▶ [OBJECTIVE]: Copy out the material below from the line containing "This screenshot has height=811, width=1512." through the line containing "coord(720,115)", both of those lines included. Omit the pictures from your answer.

Excerpt from a dataset
* BEGIN *

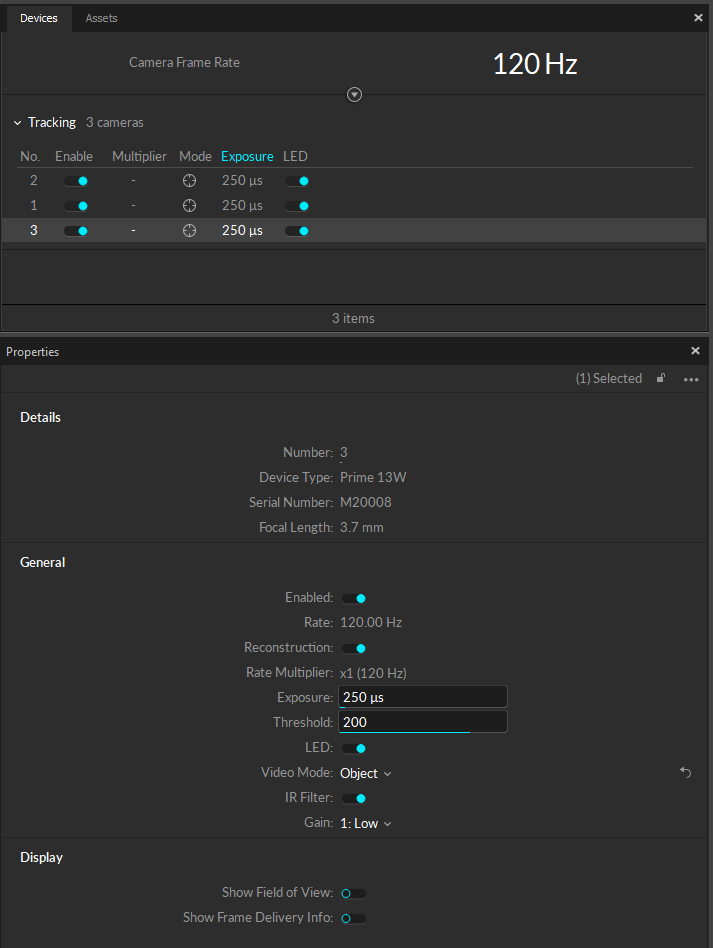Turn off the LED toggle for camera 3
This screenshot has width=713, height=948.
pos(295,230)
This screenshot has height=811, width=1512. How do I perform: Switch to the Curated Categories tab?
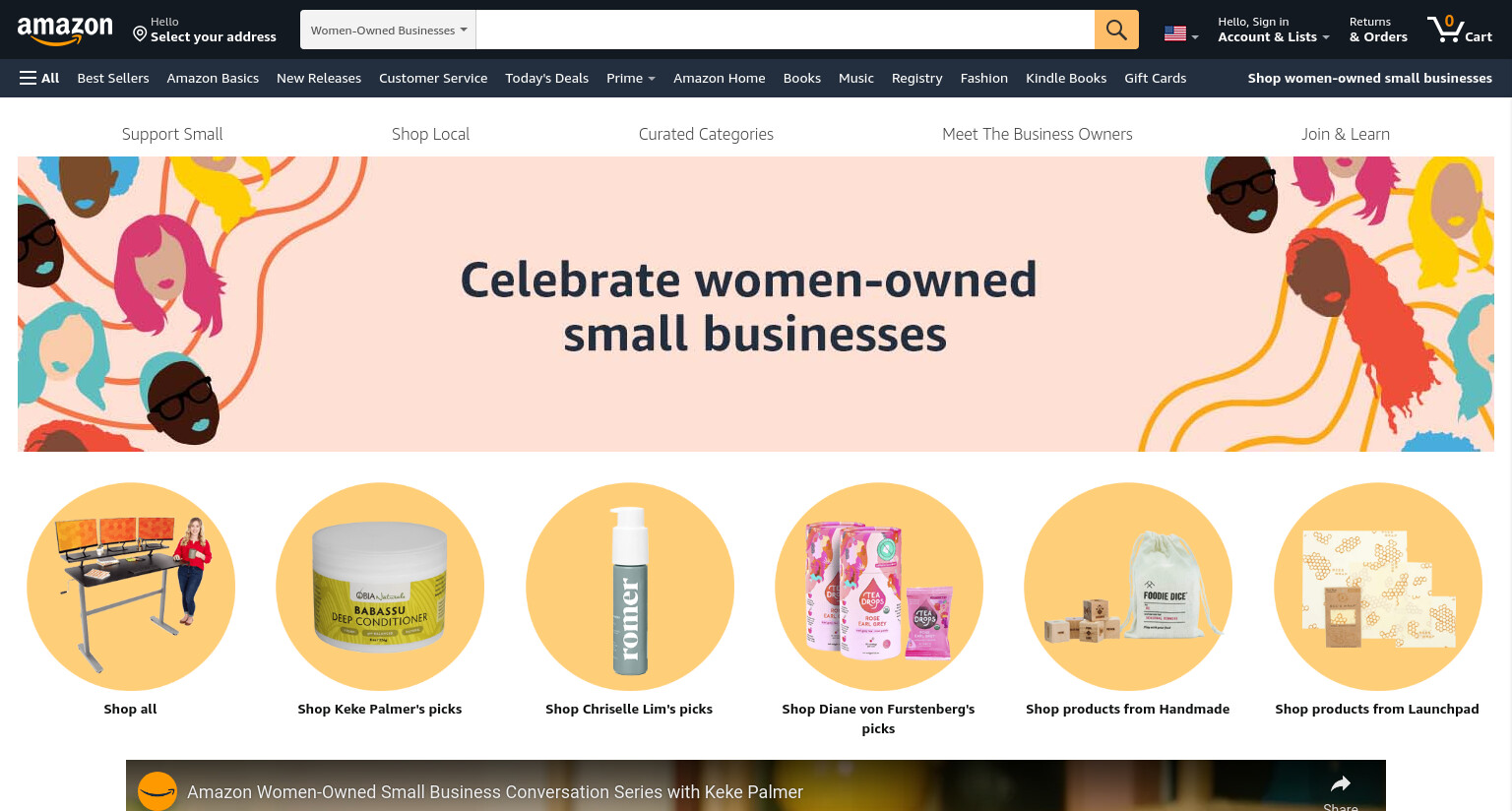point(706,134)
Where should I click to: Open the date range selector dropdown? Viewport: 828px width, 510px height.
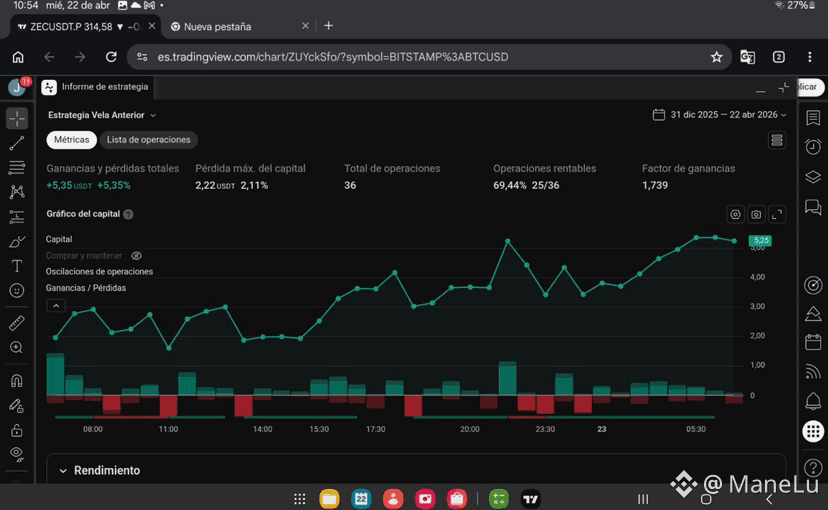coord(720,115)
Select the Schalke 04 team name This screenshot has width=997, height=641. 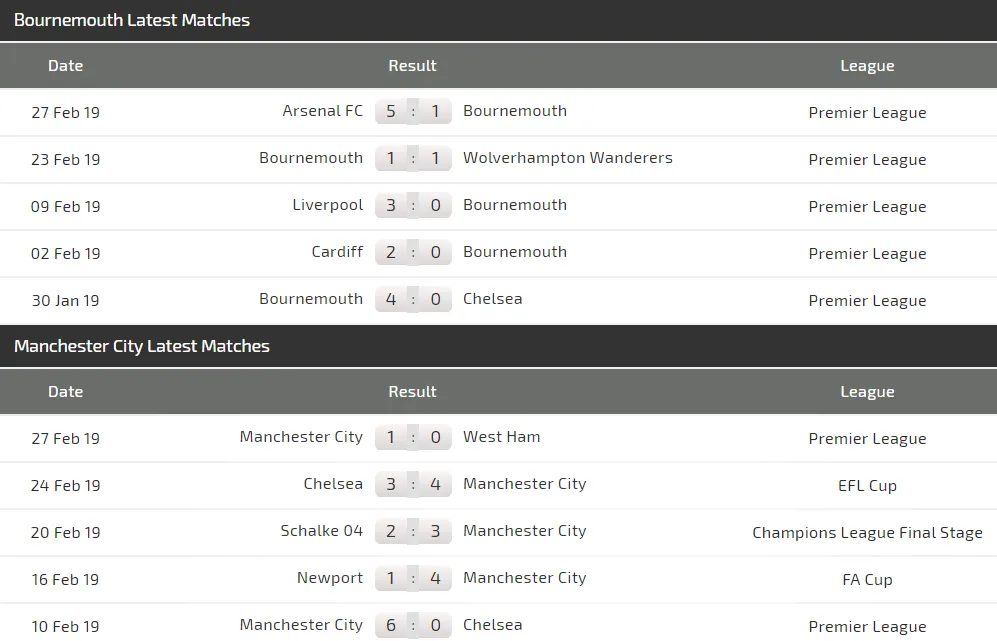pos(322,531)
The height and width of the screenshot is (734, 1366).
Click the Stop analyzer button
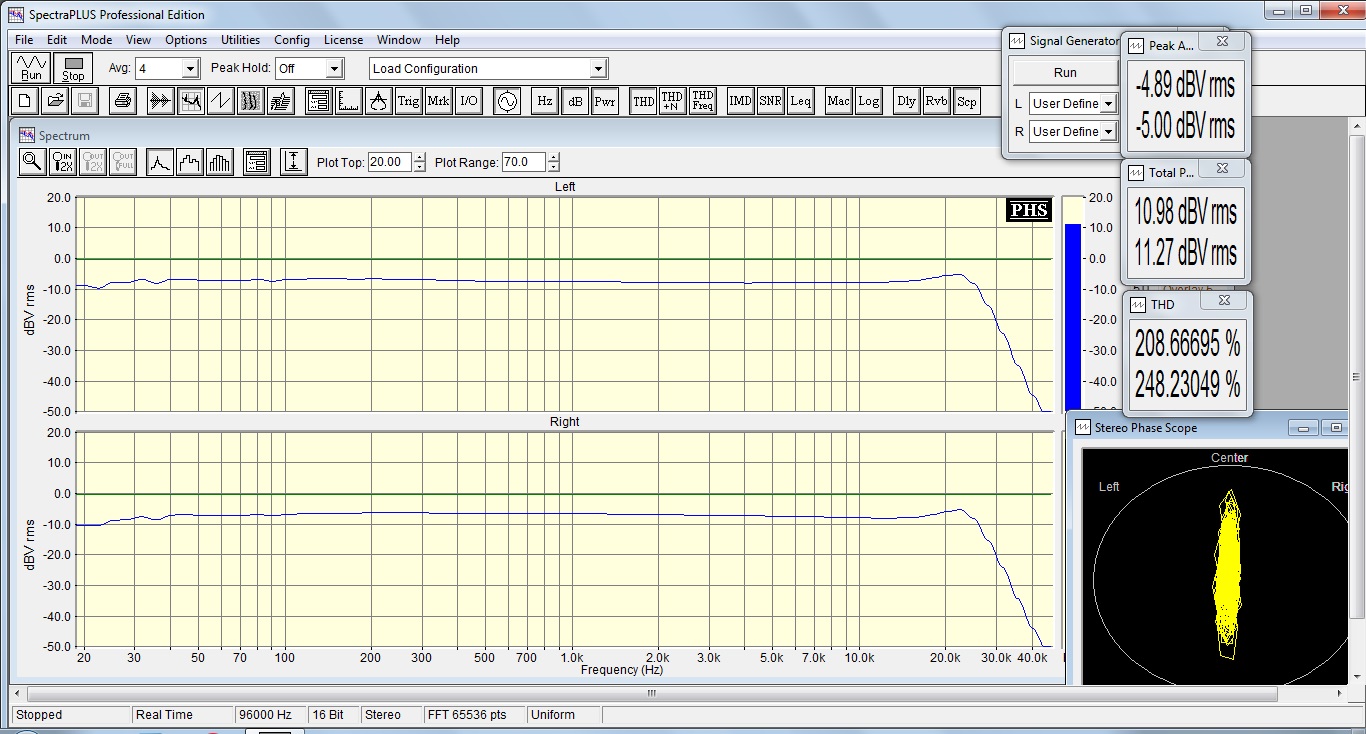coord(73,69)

* END *

▶ [FULL ANSWER]:
This screenshot has height=811, width=1512. How do I perform: Switch to the Curated Categories tab?
point(706,134)
Where should I click to: Open the date range selector dropdown? Viewport: 828px width, 510px height.
coord(720,115)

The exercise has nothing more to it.